Doja Cat – Catch Her If You Can
New York magazine|June 21 - July 4, 2021
Doja Cat refuses to be dragged down to earth.
By Craig Jenkins. Photograph by David LaChapelle

When Nicki Minaj released the album Pink Friday: Roman Reloaded in spring 2012, it was a bold experiment, one-half slick dance-pop songs like “Pound the Alarm” and one-half killer-rhyme workouts like “Come on a Cone” and “Beez in the Trap.” It was a peculiar time for mainstream hip-hop: Billboard was just starting to tabulate streaming data, Black music’s grip on the charts seemed to be slipping, and elsewhere, big-tent EDM was ascending. This sent savvy commercial artists like Usher and Rihanna lurching for club hits. Nicki’s glossy lead single, “Starships,” charted globally, though not without complaint from hip-hop fans, who felt she was pandering.
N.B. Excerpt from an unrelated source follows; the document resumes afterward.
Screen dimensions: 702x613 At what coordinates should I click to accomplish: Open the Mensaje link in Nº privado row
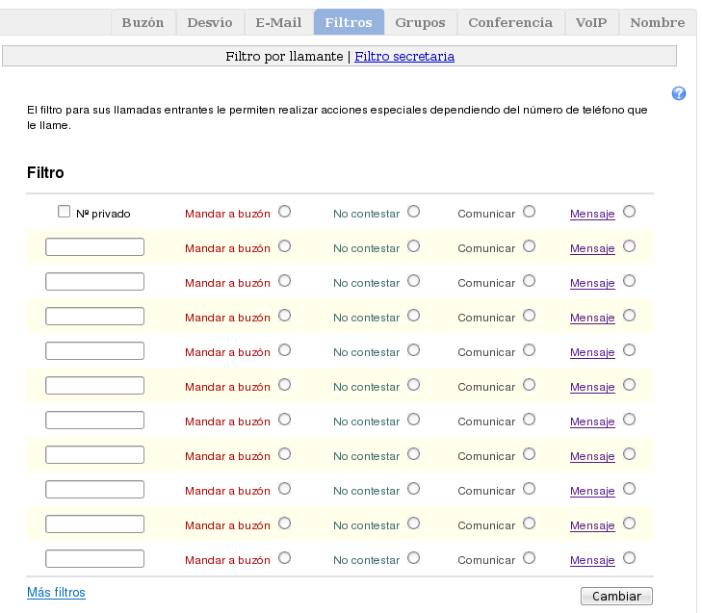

Nicki would never push that far again on a studio album, but others who followed have taken cues from what she learned. Pop, rap, R&B, and dance music get along much better now thanks to the work of performers like Drake, the Weeknd, and Ariana Grande; on songs like “Passionfruit,” “Can’t Feel My Face,” and “7 rings,” the cutting-edge production of contemporary hip-hop and R&B meets pop’s market-tested pliability. The artists coming up in their wake are even more versatile. Lil Nas X turned the tables on the country singers cribbing from rap with “Old Town Road,” then flirted with the sounds of flamenco and pop-rock in subsequent hits. Saweetie is on songs with everyone from Little Mix to Gwen Stefani this year. And then there’s Doja Cat—the always entertaining, occasionally frustrating star who is piecing together a body of work that feels like the logical conclusion to what Pink Friday first attempted.